FINANCIAL ABILITY PEAKS AT AGE 53 – NOW WHAT?
What to Do When I Get Stupid (Kindle $9.95, paperback $14.95) explains how we can protect ourselves and our lifetime income from irrational decisions we may make in the future
Dr. Lewis Mandell, economist, award-winning educator and a recognized founder of the field of financial literacy, shares shocking new research that financial ability peaks well before retirement age. This makes it increasingly difficult for aging Americans to make rational, informed decisions concerning their own economic futures.

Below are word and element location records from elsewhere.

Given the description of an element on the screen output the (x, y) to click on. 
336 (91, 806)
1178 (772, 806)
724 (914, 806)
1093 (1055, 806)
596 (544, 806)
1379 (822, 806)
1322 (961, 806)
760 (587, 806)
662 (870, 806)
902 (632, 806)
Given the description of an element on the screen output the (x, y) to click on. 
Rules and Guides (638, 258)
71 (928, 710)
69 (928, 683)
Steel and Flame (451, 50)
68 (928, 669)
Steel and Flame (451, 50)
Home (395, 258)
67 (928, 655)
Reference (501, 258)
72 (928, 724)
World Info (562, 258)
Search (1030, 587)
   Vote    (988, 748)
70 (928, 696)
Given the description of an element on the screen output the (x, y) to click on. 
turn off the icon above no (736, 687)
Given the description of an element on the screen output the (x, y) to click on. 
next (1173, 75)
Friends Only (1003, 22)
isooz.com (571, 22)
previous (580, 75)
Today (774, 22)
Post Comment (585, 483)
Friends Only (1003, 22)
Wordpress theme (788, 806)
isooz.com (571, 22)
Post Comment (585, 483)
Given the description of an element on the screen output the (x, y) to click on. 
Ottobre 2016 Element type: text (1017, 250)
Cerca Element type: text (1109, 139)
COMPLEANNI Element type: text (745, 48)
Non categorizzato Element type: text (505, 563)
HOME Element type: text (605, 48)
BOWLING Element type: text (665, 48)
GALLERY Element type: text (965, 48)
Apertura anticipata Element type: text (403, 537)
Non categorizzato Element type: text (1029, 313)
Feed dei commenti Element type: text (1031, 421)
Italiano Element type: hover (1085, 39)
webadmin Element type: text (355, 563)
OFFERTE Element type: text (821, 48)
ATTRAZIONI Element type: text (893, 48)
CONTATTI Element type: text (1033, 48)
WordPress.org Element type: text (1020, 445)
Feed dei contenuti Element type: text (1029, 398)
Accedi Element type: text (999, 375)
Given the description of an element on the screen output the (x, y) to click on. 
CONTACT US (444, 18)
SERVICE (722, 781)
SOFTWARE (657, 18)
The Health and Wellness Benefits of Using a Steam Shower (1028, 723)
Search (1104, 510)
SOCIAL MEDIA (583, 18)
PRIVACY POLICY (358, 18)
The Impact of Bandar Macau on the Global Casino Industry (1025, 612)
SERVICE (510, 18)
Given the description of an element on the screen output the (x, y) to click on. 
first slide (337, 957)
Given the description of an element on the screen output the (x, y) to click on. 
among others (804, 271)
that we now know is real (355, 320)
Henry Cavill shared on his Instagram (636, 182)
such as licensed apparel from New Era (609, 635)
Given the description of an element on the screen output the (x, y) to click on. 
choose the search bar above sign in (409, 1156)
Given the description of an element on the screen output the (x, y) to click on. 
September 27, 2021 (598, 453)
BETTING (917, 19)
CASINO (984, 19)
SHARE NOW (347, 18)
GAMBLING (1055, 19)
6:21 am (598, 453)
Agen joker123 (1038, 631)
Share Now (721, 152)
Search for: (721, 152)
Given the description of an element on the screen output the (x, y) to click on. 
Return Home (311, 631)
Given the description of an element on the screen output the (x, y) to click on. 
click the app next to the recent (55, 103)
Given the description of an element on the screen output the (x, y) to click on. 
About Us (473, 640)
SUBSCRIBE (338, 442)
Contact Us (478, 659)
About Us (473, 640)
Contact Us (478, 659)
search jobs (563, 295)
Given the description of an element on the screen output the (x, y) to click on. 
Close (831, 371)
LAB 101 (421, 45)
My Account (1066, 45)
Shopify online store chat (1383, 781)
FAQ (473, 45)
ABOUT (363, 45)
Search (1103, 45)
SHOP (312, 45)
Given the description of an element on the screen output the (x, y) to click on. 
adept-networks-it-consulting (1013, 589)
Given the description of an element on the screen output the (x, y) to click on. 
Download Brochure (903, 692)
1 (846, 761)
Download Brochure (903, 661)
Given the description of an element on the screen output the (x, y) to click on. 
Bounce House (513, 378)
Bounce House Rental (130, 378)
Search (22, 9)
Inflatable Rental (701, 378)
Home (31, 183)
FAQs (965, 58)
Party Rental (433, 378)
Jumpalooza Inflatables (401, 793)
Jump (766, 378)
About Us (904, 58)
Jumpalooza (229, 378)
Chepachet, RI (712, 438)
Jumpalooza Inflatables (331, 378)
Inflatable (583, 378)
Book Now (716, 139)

These financial decisions are made even more difficult by an unstable economy with low interest rates, an erratic stock market and the threat of resurgent inflation as well as an army of predators seeking to take advantage of an aging population.
What to Do When I Get Stupid documents the age-related decline in ability to make financial decisions which begins, on average, at age 53. It then tells readers what they can and must do while they are still compos mentis so that their plans cannot be undone by others or themselves.
It shows how a fully-paid, age-in-place home may be our best investment and how a no-frills immediate annuity, offered (but not heavily promoted) by most insurance companies can guarantee a cash flow of 8 percent for life, even at today’s low rates.
Subtitled A Radically Safe Approach to a Difficult Financial Era, the book re-examines some commonly-accepted approaches to financing the rest of our lives and questions, among other things, the usefulness of long-term care insurance and the safety of a “balanced” investment portfolio.
A recent study by the Investor Protection Trust found 20 percent of Americans aged 65 or older have “been taken advantage of financially in terms of an inappropriate investment, unreasonably high fees for financial services, or outright fraud.” This book is designed to help readers avoid this fate.